Ночью этот участок будем обстреливать нашей же артиллерией, под видом пристрелки. Старый сектор — к утру зальёт. Больше туда никто лезть не будет.
Понял?
Иван кивнул. Никита — тоже.
— Свободны, — сказал унтер-офицер. — Спать всё равно не будете, так хоть полежите.
Глава 6. Последняя ночь
Земля дрожала, когда по приказу нанесли артиллерийский налёт по собственному старому участку. Снаряды уходили чуть вглубь, не задевая действующую линию, но достаточно близко, чтобы по стенам земляной траншеи сыпалась глина.

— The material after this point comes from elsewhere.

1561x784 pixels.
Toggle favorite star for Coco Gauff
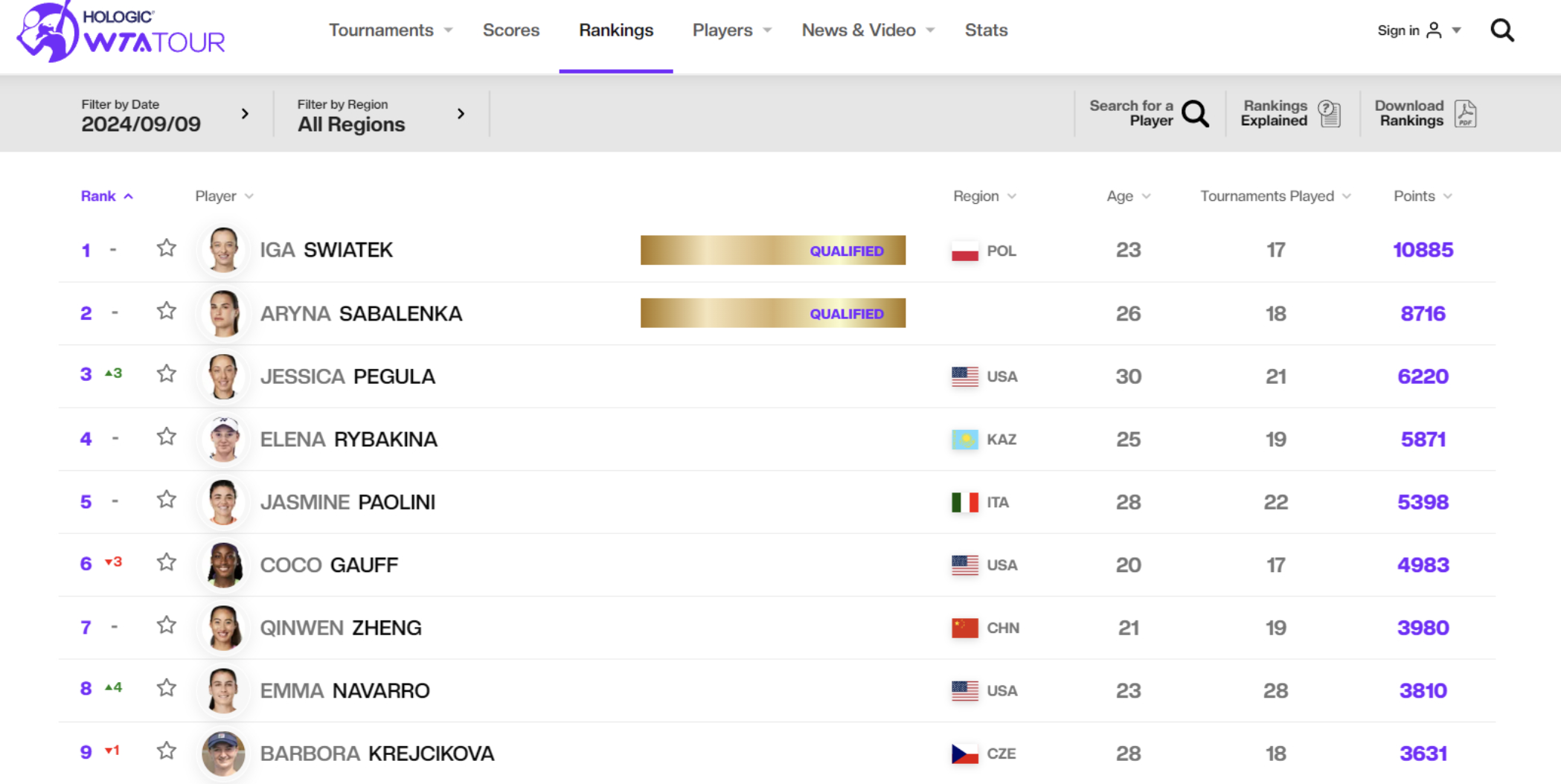[x=167, y=563]
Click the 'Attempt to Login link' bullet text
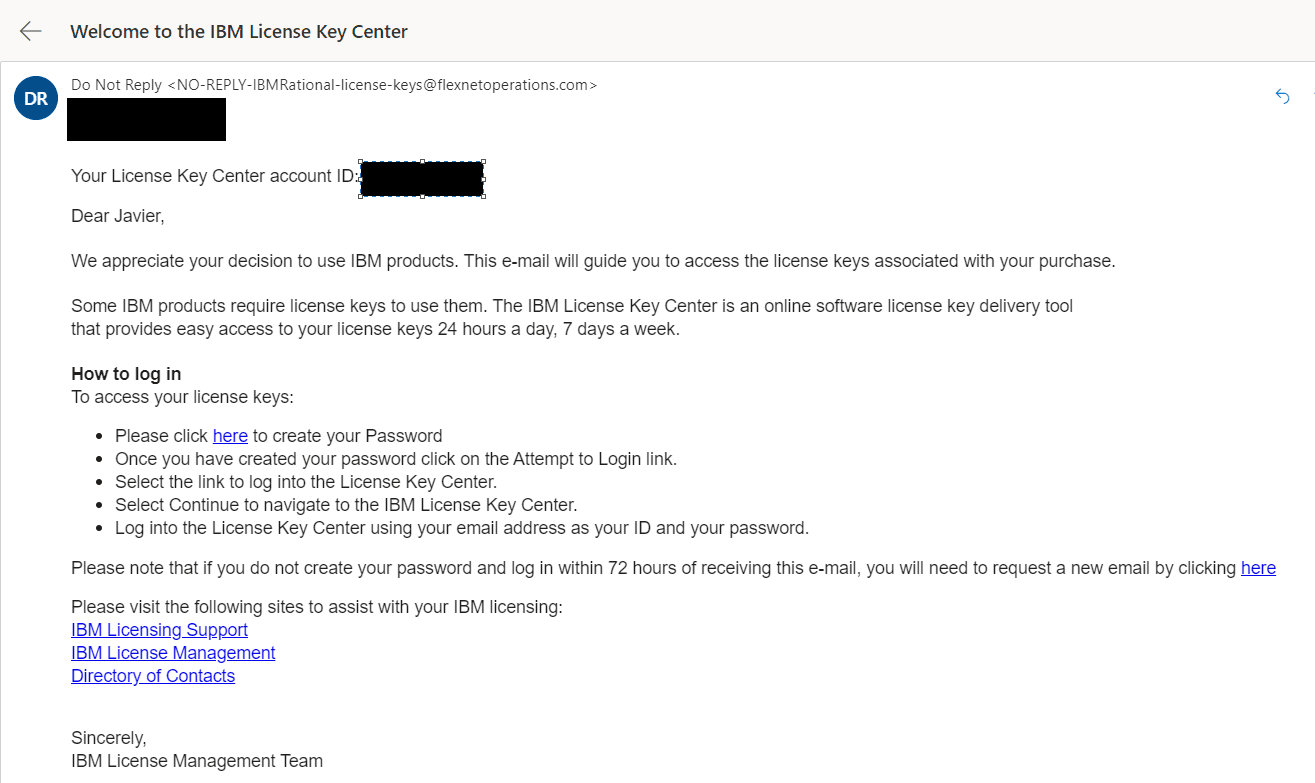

Вдалеке, там, где когда-то был запасной ход и блиндаж, поднимались грязные фонтаны земли, медленно оседающие обратно.
Иван стоял у бруствера и смотрел в сторону «Ямы». Рядом — Никита, молча жующий окурок. На соседнем посту кто-то матерился: опять утащило доски, опять придётся сушиться.

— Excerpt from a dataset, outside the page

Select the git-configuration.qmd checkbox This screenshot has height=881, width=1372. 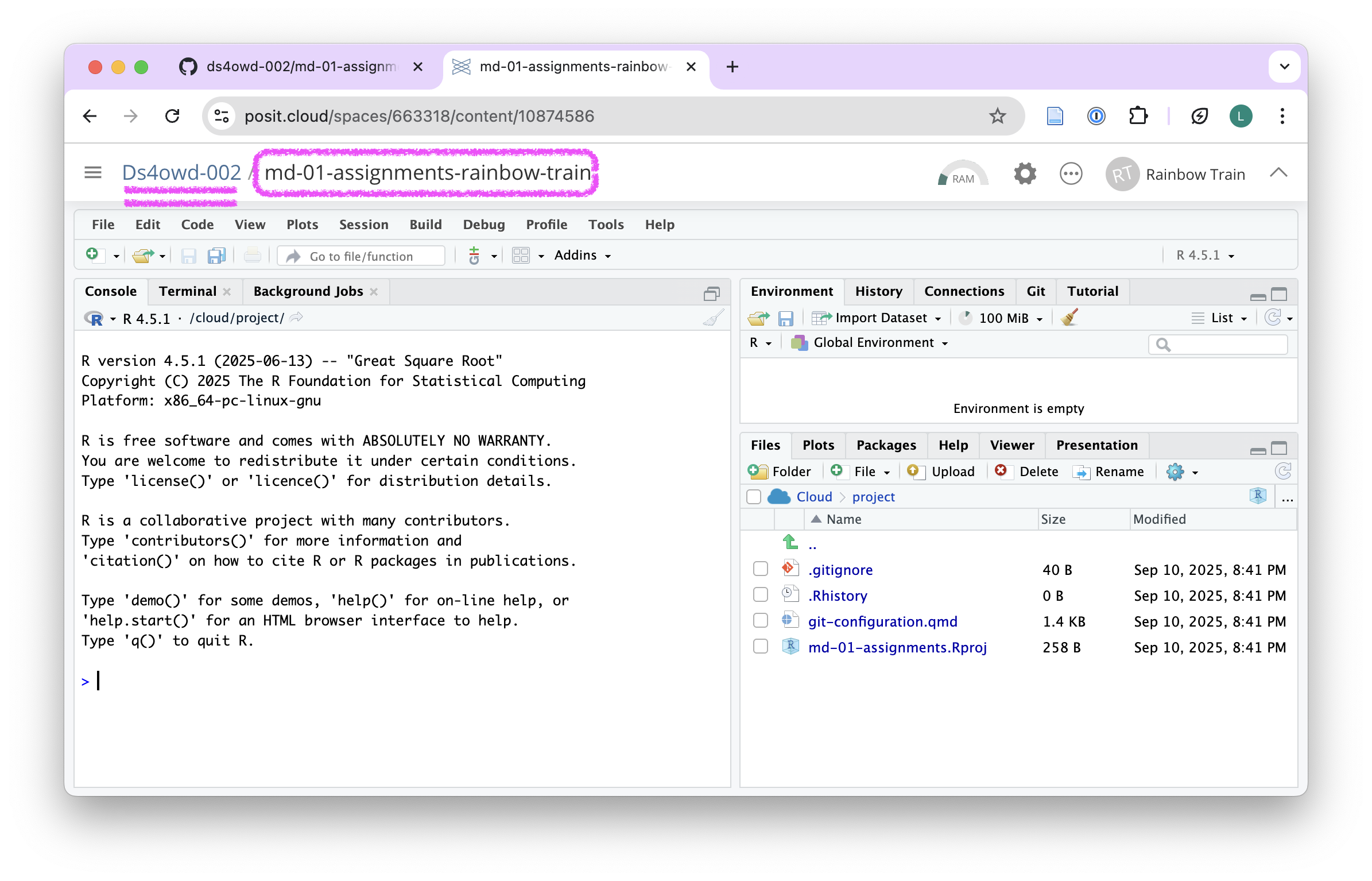coord(761,621)
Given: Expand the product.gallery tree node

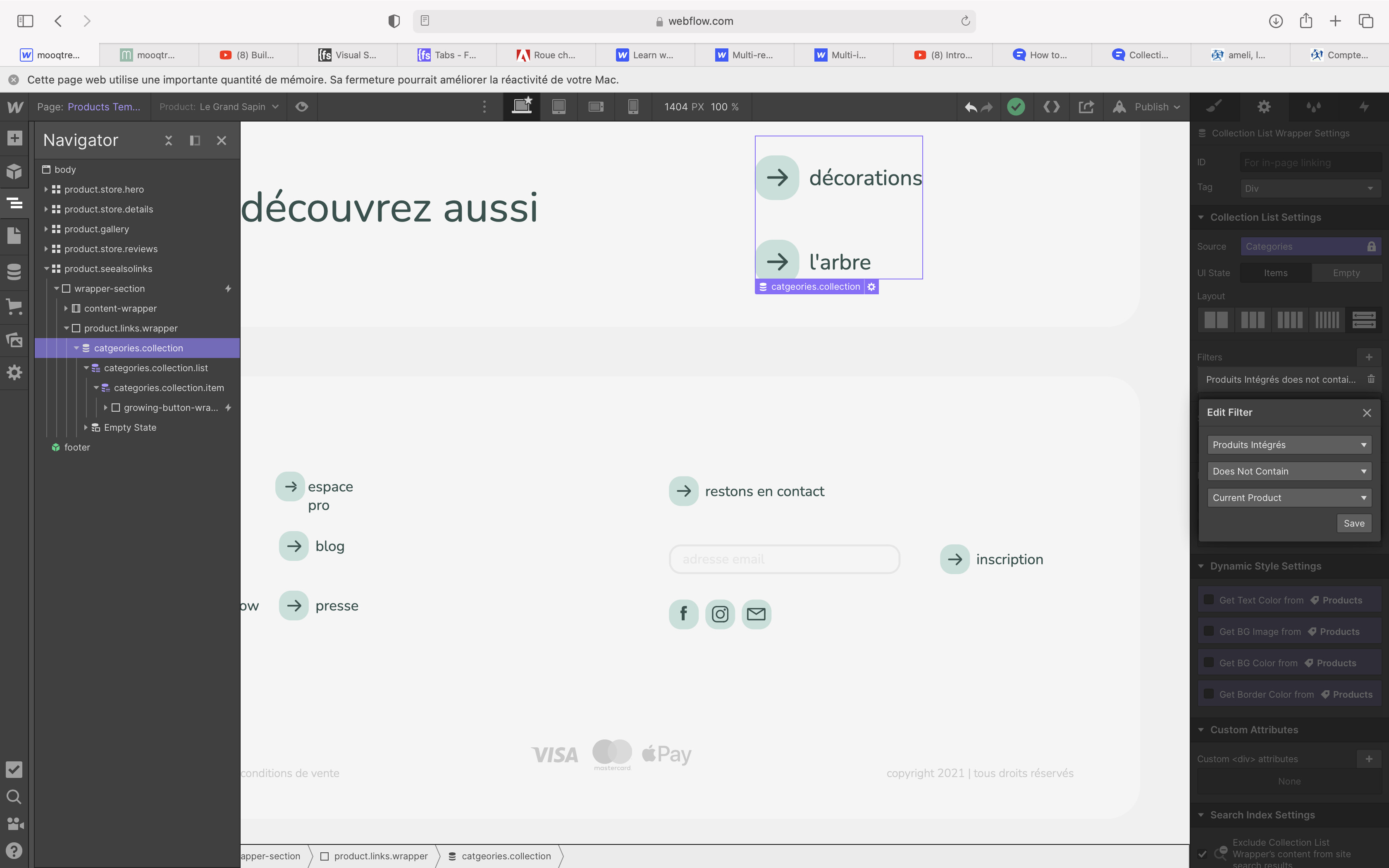Looking at the screenshot, I should [x=46, y=229].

— Думаешь, этого хватит? — спросил Иван негромко.
— Не знаю, — ответил Никита. — Иногда, если яму засыпать, зверь выбирается в другом месте. Иногда — остаётся там.

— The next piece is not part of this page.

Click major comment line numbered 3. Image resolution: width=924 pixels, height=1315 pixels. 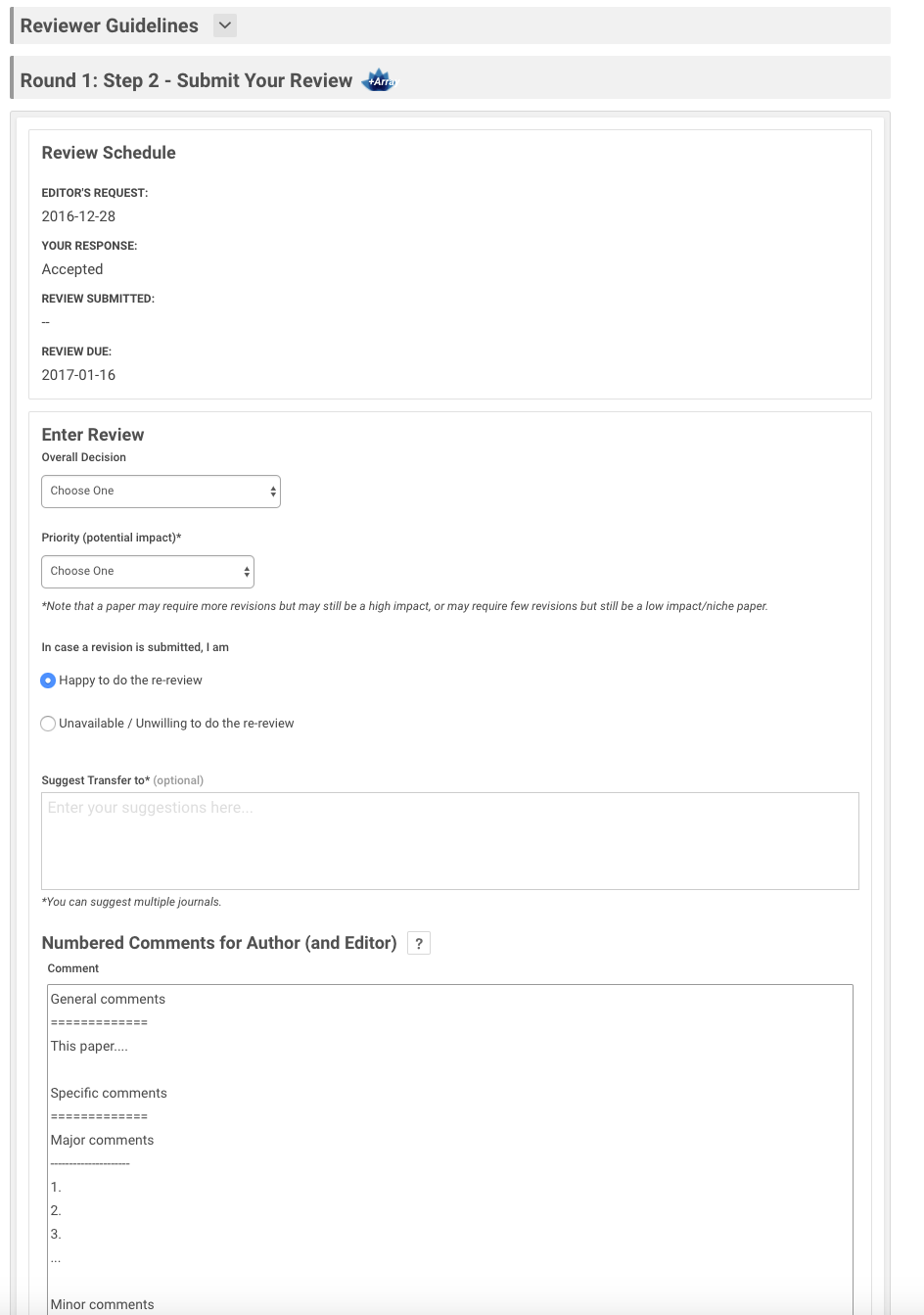56,1235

Иван хотел улыбнуться этому нелепому сравнению, но не смог.
Ночью, когда артиллерия стихла, в траншеях снова воцарилась вязкая, липкая тишина. Те, кто днём ещё пытался шутить, теперь молчали и слушали. Где-то звякала посуда, кто-то кашлял, кто-то шептал молитву. Иван лежал на своём наре в тесной землянке, глядя в потемневший от копоти потолок.
Шорох где-то под землёй он почувствовал телом раньше, чем услышал. Сначала — лёгкое дрожание, как от далёкого поезда. Потом — тихий, почти ласковый скребущий звук где-то совсем рядом, за стеной.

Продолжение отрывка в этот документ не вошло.